Donald Trump
EE.UU. amplía sanciones a Cuba y “confirma su intención genocida“ contra la isla
«El Gobierno de Estados Unidos confirma su intención
genocida contra la nación cubana y despeja toda duda sobre la falsedad de sus
pretextos para agredir a nuestro país», denunció el canciller Bruno Rodríguez.
En un nuevo paso dentro de su histórica política de
hostilidad, el Gobierno de Estados Unidos anunció este jueves 7 de mayo una
ampliación de las medidas coercitivas unilaterales contra Cuba, apuntando
directamente a pilares estratégicos de su economía.
Bajo el amparo de la reciente Orden Ejecutiva 14404, el
Departamento del Tesoro sancionó al Grupo de Administración Empresarial S.A.
(GAESA), a su directora, y a Moa Nickel S.A., una asociación entre el Gobierno
cubano y la firma canadiense Sherritt International.
Esta arremetida busca paralizar sectores vitales como el
financiero y el minero-metalúrgico, bajo el argumento de supuestamente proteger
la seguridad nacional estadounidense, una retórica recurrente para justificar
la injerencia en los asuntos internos de la isla.
La narrativa de Washington insiste en calificar a la gestión
estatal cubana como un sistema que genera ingresos únicamente para élites,
ignorando deliberadamente el impacto que sus propias sanciones tienen sobre la
población civil.
Al bloquear propiedades, intereses y transacciones
vinculadas a estas entidades, Estados Unidos refuerza un cerco económico que
impide a Cuba acceder a mercados internacionales y recursos básicos.

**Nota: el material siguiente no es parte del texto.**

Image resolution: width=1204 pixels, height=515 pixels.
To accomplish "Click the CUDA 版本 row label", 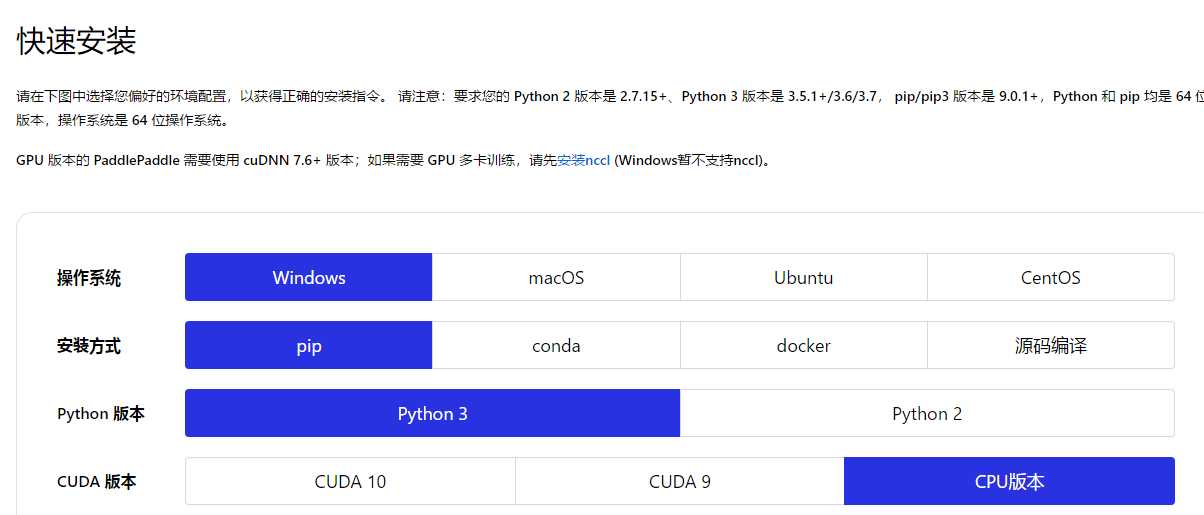I will (97, 482).
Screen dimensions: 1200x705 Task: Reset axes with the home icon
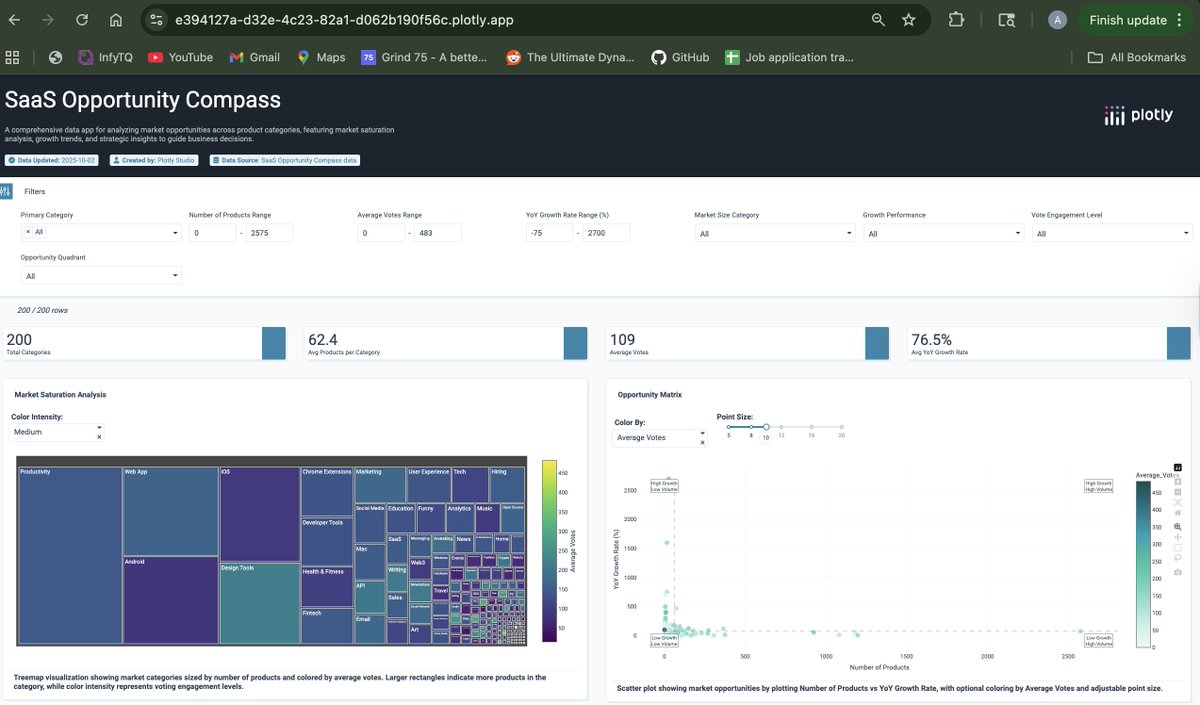click(x=1178, y=512)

Parlamento de Cuba denuncia escalada de hostilidad y amenaza
militar de EE.UU.
El canciller la nación caribeña, Bruno Rodríguez, enfatizó
en sus redes sociales que con las medidas adicionales anunciadas este jueves,
«el Gobierno de Estados Unidos confirma su intención genocida contra la nación
cubana y despeja toda duda sobre la falsedad de sus pretextos para agredir a
nuestro país».
“Su actuación descansa en la confianza de que puede imponer
su voluntad al resto de los Gobiernos del mundo, cuyos ciudadanos y empresarios
quedan amenazados ante la coerción ilegítima del Gobierno estadounidense“,
agregó el titular del Ministerio de Relaciones Exteriores.
Mientras el discurso del Tesoro alega una supuesta
preocupación por el bienestar del pueblo cubano, la realidad de estas acciones
se traduce en un obstáculo directo para la inversión en infraestructura
crítica, como la red eléctrica y el sistema de salud, exacerbando las carencias
que luego el mismo Gobierno estadounidense utiliza para cuestionar la
viabilidad del Estado cubano.
La Administración de Estados Unidos ha expresado que Cuba es
un “Estado fallido“, una tesis que en reiteradas ocasiones ha sido rechazada
por el Gobierno de la mayor de las Antillas, quien insiste en que las
dificultades económicas, la escasez y los problemas de infraestructura que
enfrenta la isla son resultado directo y acumulativo de décadas de sanciones
diseñadas para asfixiar al país.
El objetivo declarado de lograr un supuesto “cambio positivo
de comportamiento“ constituye un mecanismo de presión injerencista, utilizando
la presión económica como arma. Con la advertencia de que habrá nuevas
designaciones en las próximas semanas, Washington reafirma la continuidad de su
estrategia de máxima presión que prioriza la confrontación sobre la diplomacia
y el derecho internacional.
Las medidas coercitivas anunciadas este jueves forman parte
de la Orden Ejecutiva firmada el pasado primero de mayo por el presidente de
Estados Unidos, Donald Trump, con sanciones dirigidas a más entidades y
personas en Cuba, especialmente en sectores como energía, minería y servicios
financieros.
La mencionada medida apunta además contra cualquier persona
o entidad «extranjera o estadounidense» que opere en sectores vitales para el
ingreso de divisas a la mayor de las Antillas. Esto se sumó a la orden
ejecutiva del pasado 29 de enero, que impuso un bloqueo petrolero que afecta
significativamente la vida cotidiana de una población que resiste a un
prolongado bloqueo imperial, calificado tanto por el pueblo y Gobierno de la
isla, como por diversos ciudadanos y organizaciones en el mundo como genocida.